He put no bounds upon his hatred of England, and he thought it not shameful to intrigue with foreigners against the safety and credit of the land to which he belonged. Wherever there was a foe to England, there was a friend of Fox. America, Ireland, France, each in turn inspired his enthusiasm. When Howe was victorious at Brooklyn, he publicly deplored "the terrible news." After Valmy he did not hesitate to express his joy. "No public event," he wrote, "not excepting Yorktown and Saratoga, ever happened that gave me so much delight. I could not allow myself to believe it for some days for fear of disappointment."
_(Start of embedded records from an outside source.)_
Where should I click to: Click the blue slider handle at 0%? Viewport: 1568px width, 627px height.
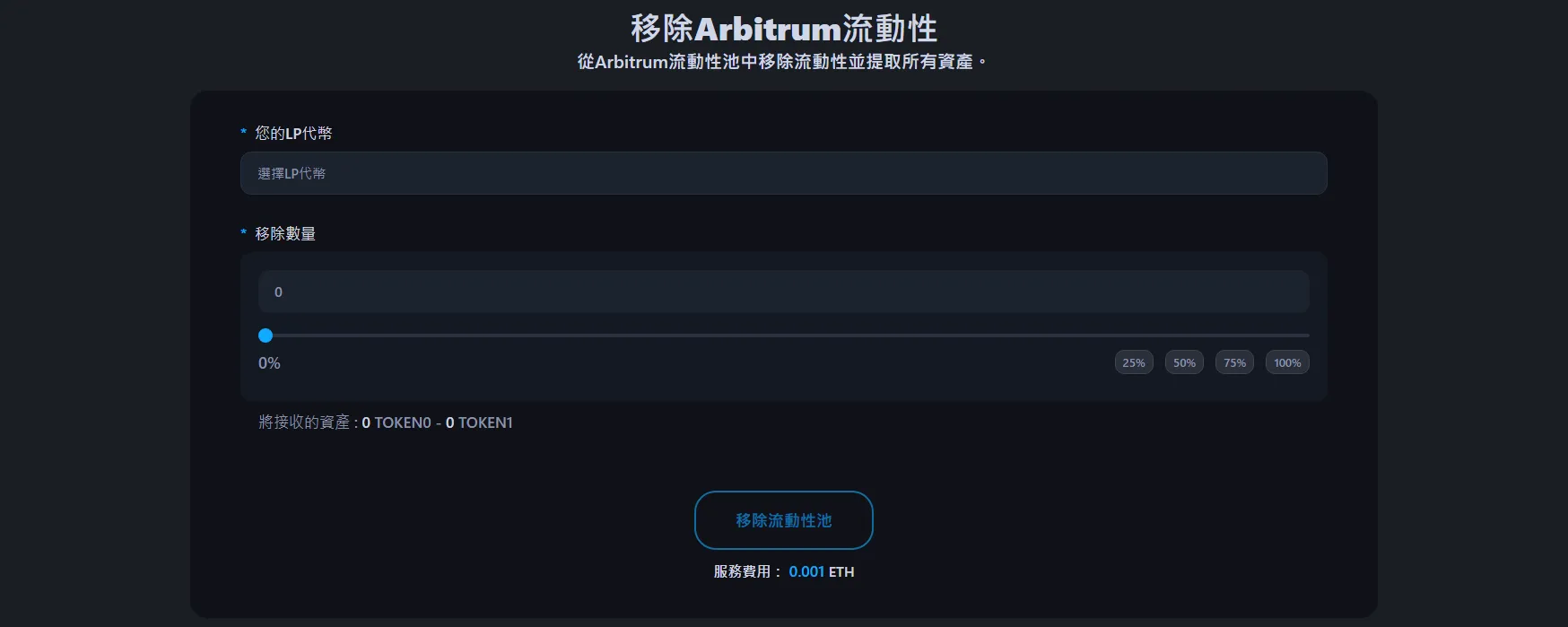pos(266,335)
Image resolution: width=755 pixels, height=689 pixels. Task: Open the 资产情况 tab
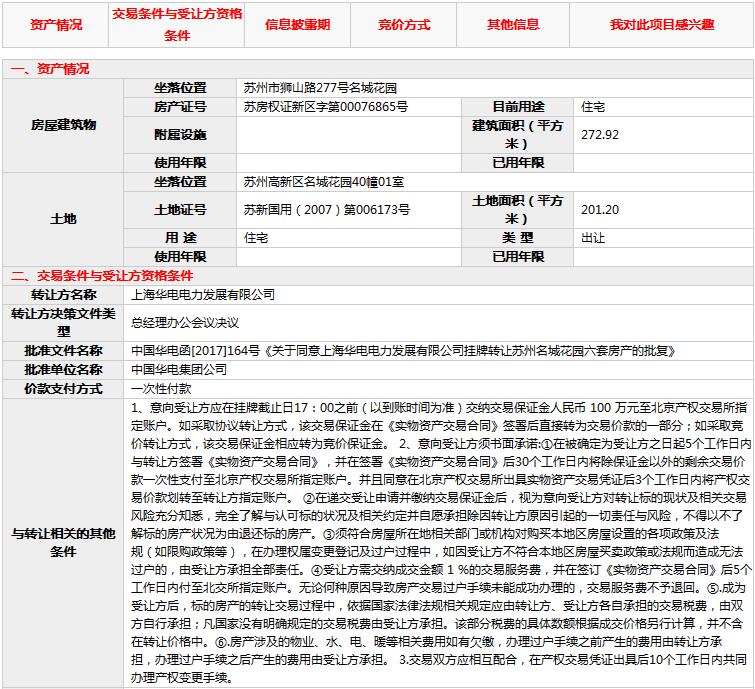pyautogui.click(x=56, y=25)
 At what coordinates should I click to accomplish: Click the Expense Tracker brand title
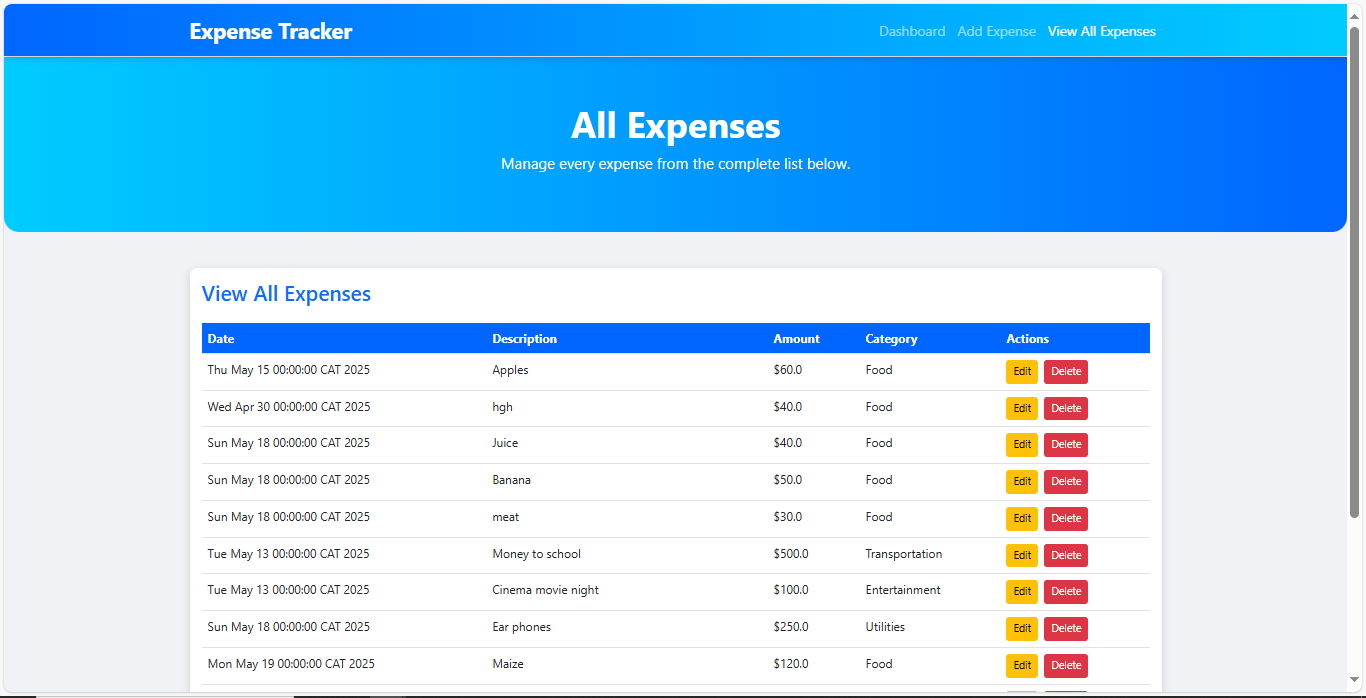[x=270, y=31]
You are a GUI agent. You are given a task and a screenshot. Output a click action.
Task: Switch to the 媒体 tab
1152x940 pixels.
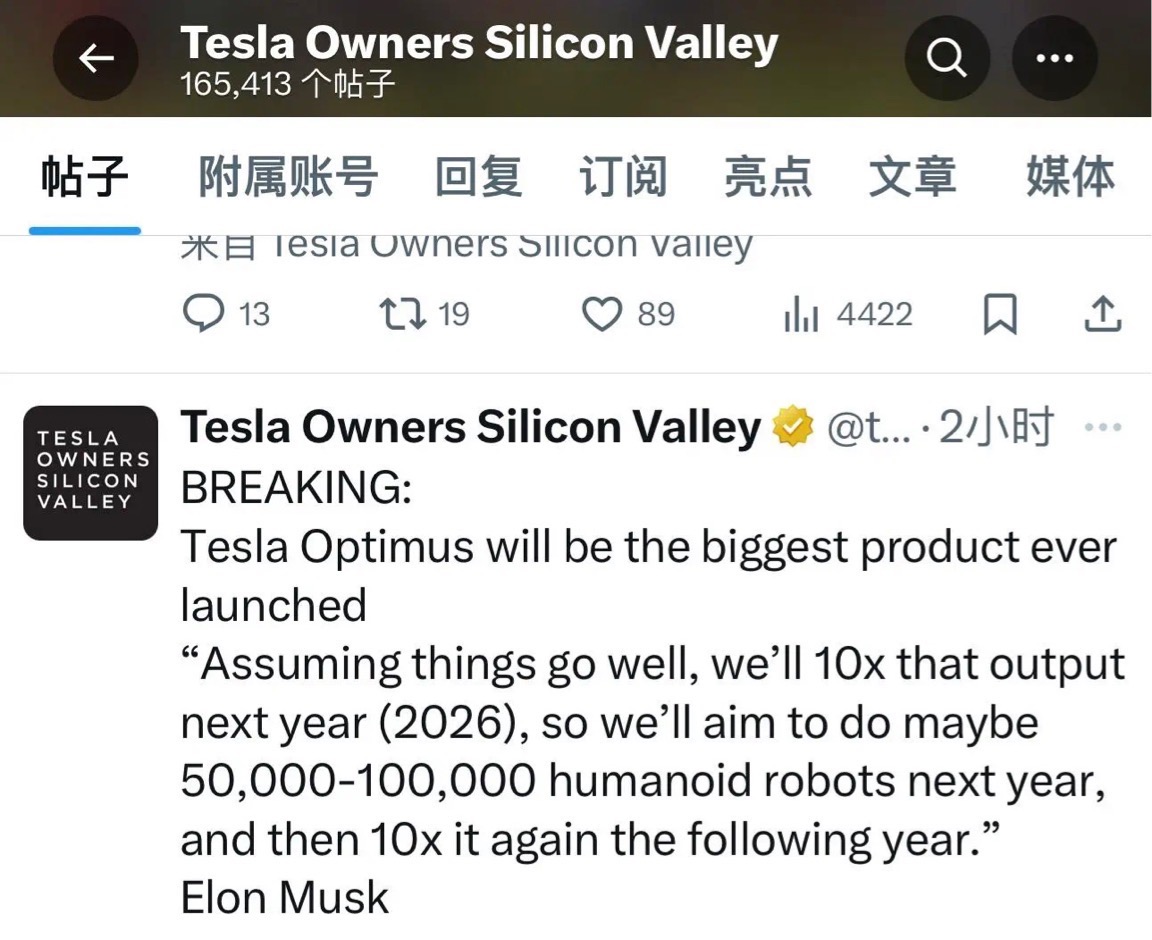(x=1070, y=177)
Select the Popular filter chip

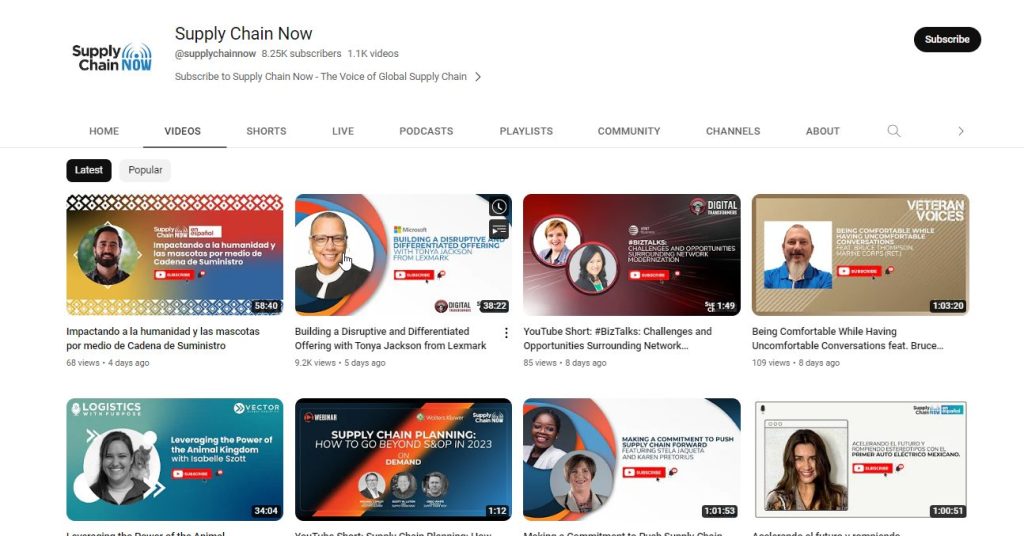(x=145, y=170)
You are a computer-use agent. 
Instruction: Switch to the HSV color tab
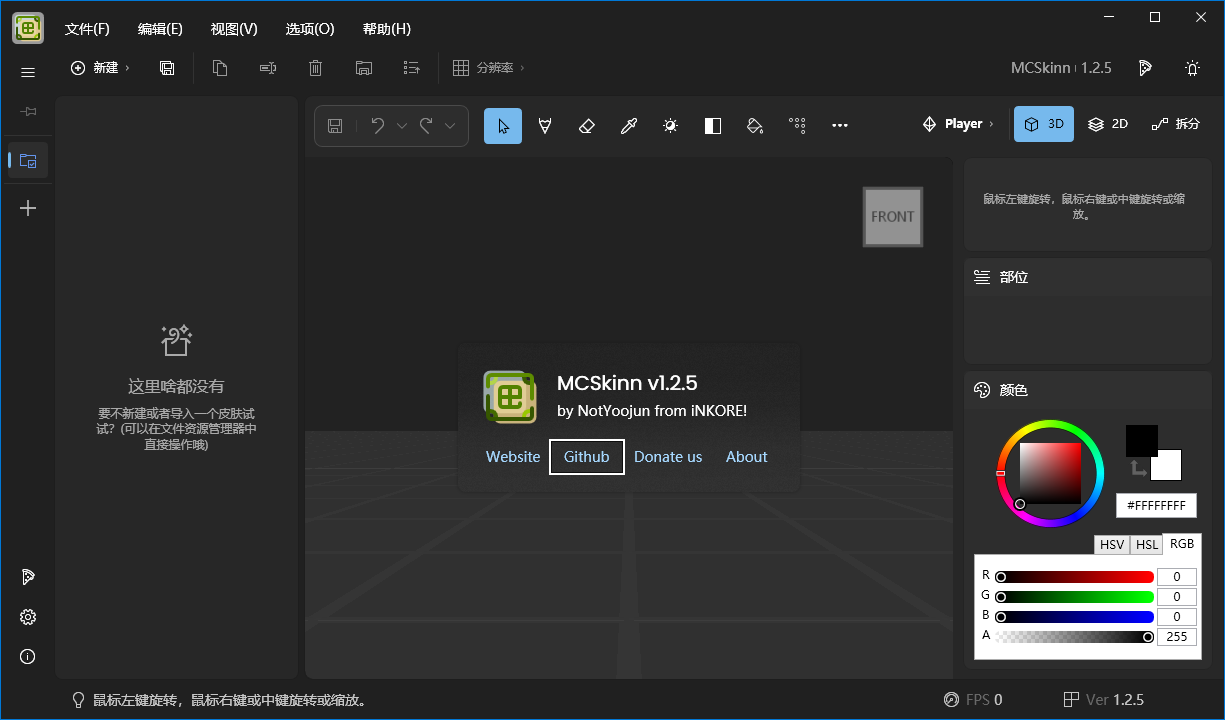click(x=1112, y=544)
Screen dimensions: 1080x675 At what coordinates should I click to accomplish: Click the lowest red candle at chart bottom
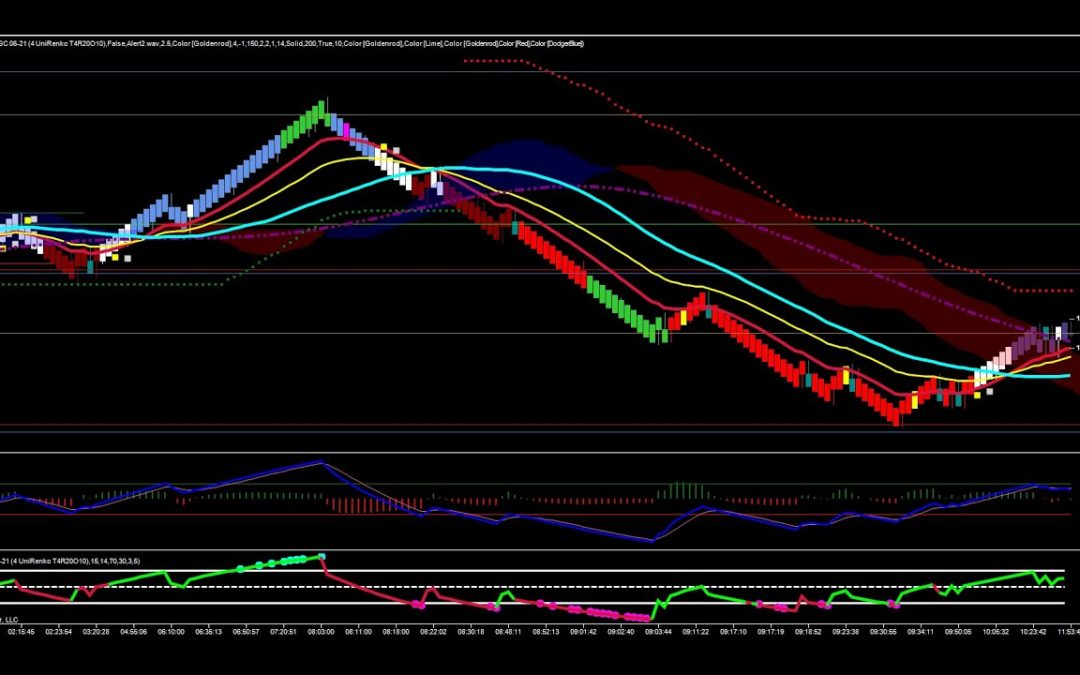click(898, 416)
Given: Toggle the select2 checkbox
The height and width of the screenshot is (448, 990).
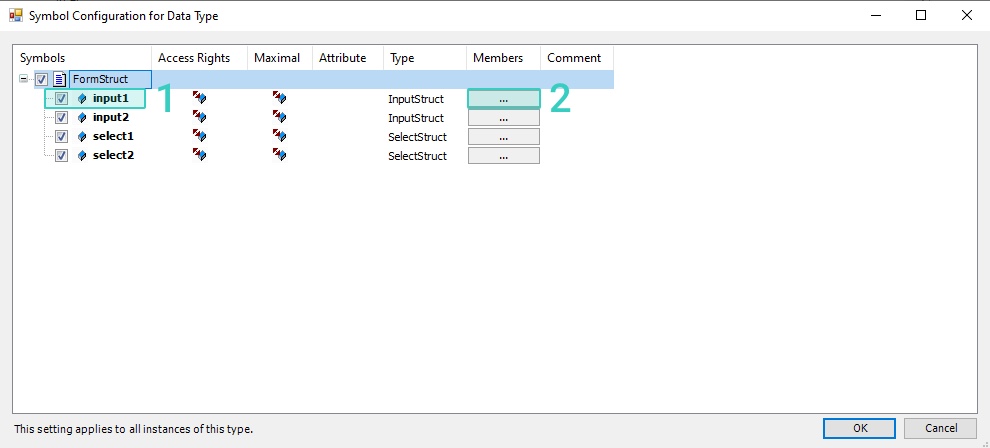Looking at the screenshot, I should coord(61,156).
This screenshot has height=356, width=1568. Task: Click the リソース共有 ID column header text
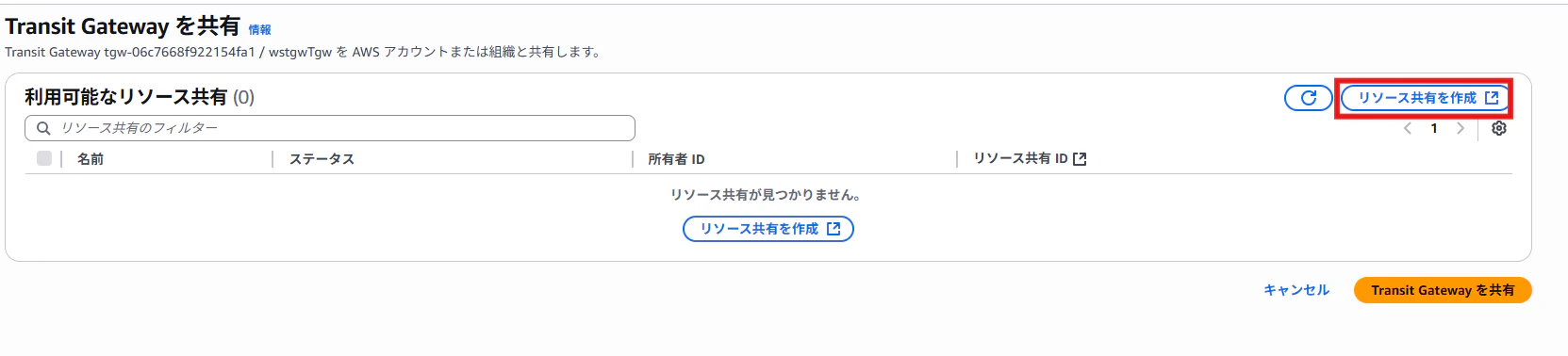(x=1021, y=158)
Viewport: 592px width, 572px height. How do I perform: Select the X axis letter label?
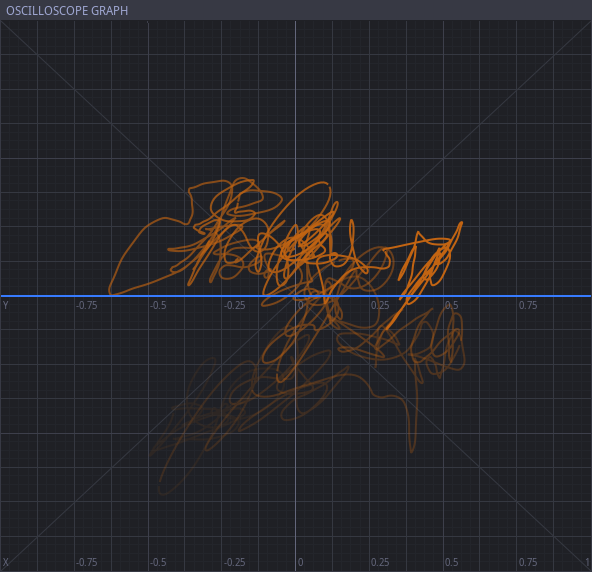tap(5, 562)
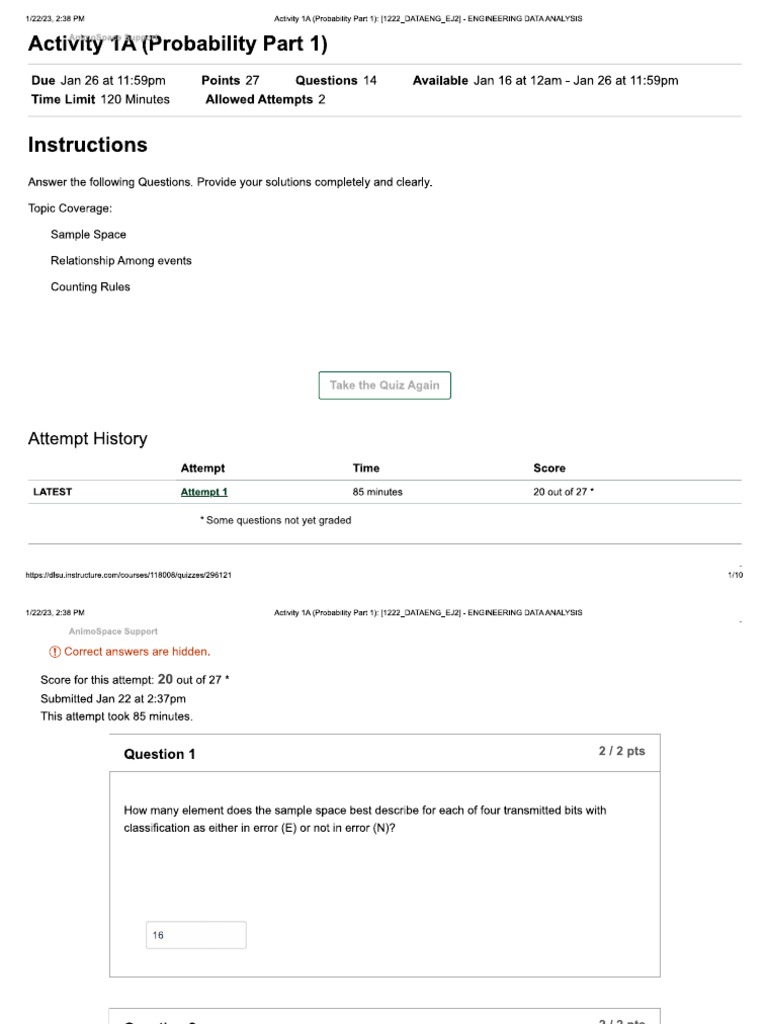This screenshot has height=1024, width=768.
Task: Select the Question 1 header
Action: pos(159,754)
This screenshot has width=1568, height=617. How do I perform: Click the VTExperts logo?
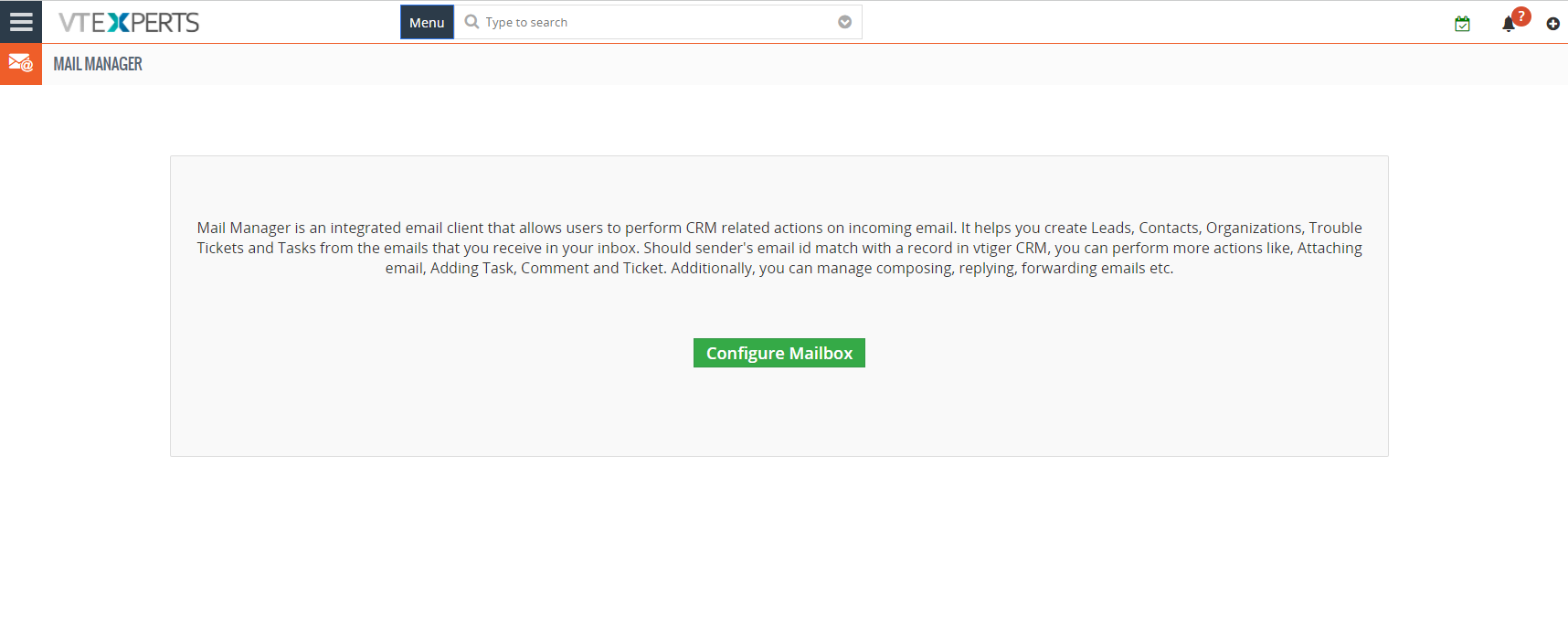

It does not seem to occur to Mr. Whibley that in regard to America, Ireland, and France, Fox was, according to the standard of every ideal for which the Allies professed to fight, tremendously right, and that, were it not for Yorktown and Valmy, America and France would not in our own time have been great free nations fighting against the embattled Whibleys of Germany. So far as Mr. Whibley's political philosophy goes, I see no reason why he should not have declared himself on the side of Germany. He believes in patriotism, it is true, but he is apparently a patriot of the sort that loves his country and hates his fellow-countrymen (if that is what he means by "the people," and presumably it must be). Mr. Whibley has the mind of a German professor. His vehemence against the Germans for appreciating Shakespeare is strangely like a German professor's vehemence against the English for not appreciating him. "Why then," he asks,

should the Germans have attempted to lay violent hands upon our Shakespeare? It is but part of their general policy of pillage. Stealing comes as easy to them as it came to Bardolph and Nym, who in Calais stole a fire-shovel. Wherever they have gone they have cast a thievish eye upon what does not belong to them. They hit upon the happy plan of levying tolls upon starved Belgium. It was not enough for their greed to empty a country of food; they must extract something from its pocket, even though it be dying of hunger. . .. No doubt, if they came to these shores, they would feed their fury by

scattering Shakespeare's dust to the winds of heaven. As they are unable to sack Stratford, they do what seems to them the next best thing they hoist the Jolly Roger over Shakespeare's works.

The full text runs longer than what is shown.